George Lvoff
Prince Gueorgui Lvoff was President of the Provisional Government of Russia from March 23 to July 7, 1917.
Son of Prince Yevgeny Vladimirovich Lvov (1831-1878) and his wife Varvara Alexeïevna Mosolova (1828-1924), he was born into an old noble family descended from the princes of Yaroslavl. Soon after his birth, his parents moved to the family home in Popovka, Aleksin region, near Tula. He graduated from Moscow University in law, then worked in the civil service until 1893. He participated and then became famous in campaigns to help peasants during the famine of 1891. He joined the Democratic Constitutional Party , although tempted by the Octobrists, it is a moderate liberal, and Freemasonry, participating in the creation of the first Masonic lodges in Moscow and Saint Petersburg. In 1901, he married Yulia Alexeïevna Bobrinskaïa (1867-1903), daughter of Prince Alexeï Pavlovich Bobrinsky and his wife Alexandra Alexeïevna Pisareva.
In 1906, he won a seat in the elections for the First Duma. A ministerial post was offered to him in 1905 by the Witte government, but he refused, wishing to observe whether or not the Czar kept his promises - relating to the October manifesto. He became president of the "pan-Russian" union of zemstvos in 1914, then the following year, head of the union of zemstvos and member of the zemgor, a joint committee of the union of zemstvos and the union of towns that helped supply the military with tents for the wounded of the First World War.
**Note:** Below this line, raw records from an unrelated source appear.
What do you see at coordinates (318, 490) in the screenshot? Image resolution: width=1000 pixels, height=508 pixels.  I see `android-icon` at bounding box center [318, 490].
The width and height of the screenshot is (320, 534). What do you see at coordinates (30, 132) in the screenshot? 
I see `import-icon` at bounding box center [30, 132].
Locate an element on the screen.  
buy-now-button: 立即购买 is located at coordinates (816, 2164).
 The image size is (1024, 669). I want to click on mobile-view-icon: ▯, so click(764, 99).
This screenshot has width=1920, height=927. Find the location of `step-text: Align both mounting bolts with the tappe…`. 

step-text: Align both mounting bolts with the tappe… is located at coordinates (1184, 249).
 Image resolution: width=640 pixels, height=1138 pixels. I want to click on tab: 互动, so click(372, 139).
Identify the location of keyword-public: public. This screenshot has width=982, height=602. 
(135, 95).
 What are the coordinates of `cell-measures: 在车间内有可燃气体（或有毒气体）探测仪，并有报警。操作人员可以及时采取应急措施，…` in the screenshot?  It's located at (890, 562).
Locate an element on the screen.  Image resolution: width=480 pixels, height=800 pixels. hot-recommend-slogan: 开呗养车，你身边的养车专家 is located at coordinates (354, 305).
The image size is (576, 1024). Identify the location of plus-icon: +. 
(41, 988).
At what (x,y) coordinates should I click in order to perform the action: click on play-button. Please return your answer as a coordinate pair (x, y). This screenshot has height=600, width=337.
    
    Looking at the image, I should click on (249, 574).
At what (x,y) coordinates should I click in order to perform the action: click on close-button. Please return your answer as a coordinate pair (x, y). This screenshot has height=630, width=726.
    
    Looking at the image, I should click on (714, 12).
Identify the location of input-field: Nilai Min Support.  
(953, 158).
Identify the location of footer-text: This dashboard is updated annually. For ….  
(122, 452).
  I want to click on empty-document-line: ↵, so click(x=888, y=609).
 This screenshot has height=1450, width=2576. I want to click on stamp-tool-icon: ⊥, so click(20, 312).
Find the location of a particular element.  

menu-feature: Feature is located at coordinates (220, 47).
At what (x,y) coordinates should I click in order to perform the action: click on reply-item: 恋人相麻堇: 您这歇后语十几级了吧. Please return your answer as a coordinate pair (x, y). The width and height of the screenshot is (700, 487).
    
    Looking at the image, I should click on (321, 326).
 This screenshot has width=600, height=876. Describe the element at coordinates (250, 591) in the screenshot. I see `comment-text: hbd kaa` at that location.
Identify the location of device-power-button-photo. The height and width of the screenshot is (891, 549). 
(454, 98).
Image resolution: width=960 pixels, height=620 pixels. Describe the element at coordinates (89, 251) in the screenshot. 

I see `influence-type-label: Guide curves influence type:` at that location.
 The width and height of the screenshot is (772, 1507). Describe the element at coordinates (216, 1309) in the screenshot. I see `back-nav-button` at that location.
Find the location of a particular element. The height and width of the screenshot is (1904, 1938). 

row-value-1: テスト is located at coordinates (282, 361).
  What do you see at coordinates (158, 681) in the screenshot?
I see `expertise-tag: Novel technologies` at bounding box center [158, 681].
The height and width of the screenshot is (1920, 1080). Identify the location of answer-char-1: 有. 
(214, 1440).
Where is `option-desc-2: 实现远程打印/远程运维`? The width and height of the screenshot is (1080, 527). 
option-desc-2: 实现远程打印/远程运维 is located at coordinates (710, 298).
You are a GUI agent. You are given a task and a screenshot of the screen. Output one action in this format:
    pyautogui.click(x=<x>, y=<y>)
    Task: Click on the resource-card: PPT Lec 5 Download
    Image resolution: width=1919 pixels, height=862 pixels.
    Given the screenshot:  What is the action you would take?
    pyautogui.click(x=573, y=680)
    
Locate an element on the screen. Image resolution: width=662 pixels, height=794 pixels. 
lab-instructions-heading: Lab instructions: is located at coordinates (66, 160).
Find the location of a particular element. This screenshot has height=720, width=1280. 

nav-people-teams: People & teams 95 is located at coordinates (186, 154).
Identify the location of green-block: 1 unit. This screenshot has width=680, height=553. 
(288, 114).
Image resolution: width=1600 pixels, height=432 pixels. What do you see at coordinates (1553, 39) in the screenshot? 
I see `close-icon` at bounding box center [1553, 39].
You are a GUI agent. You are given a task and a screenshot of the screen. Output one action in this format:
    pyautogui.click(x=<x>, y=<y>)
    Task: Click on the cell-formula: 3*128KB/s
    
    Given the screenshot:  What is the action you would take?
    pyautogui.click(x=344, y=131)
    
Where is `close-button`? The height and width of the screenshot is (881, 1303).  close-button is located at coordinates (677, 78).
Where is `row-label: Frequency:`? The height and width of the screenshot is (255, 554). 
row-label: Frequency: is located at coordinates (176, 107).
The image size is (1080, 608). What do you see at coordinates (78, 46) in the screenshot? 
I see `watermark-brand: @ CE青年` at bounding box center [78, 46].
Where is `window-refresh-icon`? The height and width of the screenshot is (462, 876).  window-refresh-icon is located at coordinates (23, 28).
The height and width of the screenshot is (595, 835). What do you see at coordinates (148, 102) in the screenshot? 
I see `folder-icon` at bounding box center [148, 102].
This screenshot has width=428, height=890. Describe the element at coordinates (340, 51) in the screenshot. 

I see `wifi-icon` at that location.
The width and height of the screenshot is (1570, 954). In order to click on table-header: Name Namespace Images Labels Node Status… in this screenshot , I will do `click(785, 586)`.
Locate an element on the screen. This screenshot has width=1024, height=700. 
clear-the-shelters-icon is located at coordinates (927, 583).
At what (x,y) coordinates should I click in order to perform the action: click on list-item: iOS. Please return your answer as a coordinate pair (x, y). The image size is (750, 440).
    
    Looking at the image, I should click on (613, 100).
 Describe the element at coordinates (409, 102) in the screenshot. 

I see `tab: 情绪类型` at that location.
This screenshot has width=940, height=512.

After the February revolution and the abdication of Emperor Nicholas II, Lvov became president of the council of ministers on March 15, 1917, because he was the only one to reach a consensus among the cadets between the left and the right, then head of the Russian provisional government on March 23. It is, however, Milioukov who is really in charge. Unable to muster enough support, he resigned in July 1917, after having fired, or at least allowed the crowd to be fired, in favor of his Minister of Justice, Alexander Kerensky. Living in Tyumen, Lvov was arrested after the Bolsheviks seized power. Incarcerated in Yekaterinburg, he managed to escape and settled in Paris, where he spent the rest of his life.
In 1919, in Paris, a Russian National Committee functioned, made up of Prince Lvov and Maklakov, which served as an intermediary between the various Russian governments and generals fighting against the Bolsheviks and the Peace Conference.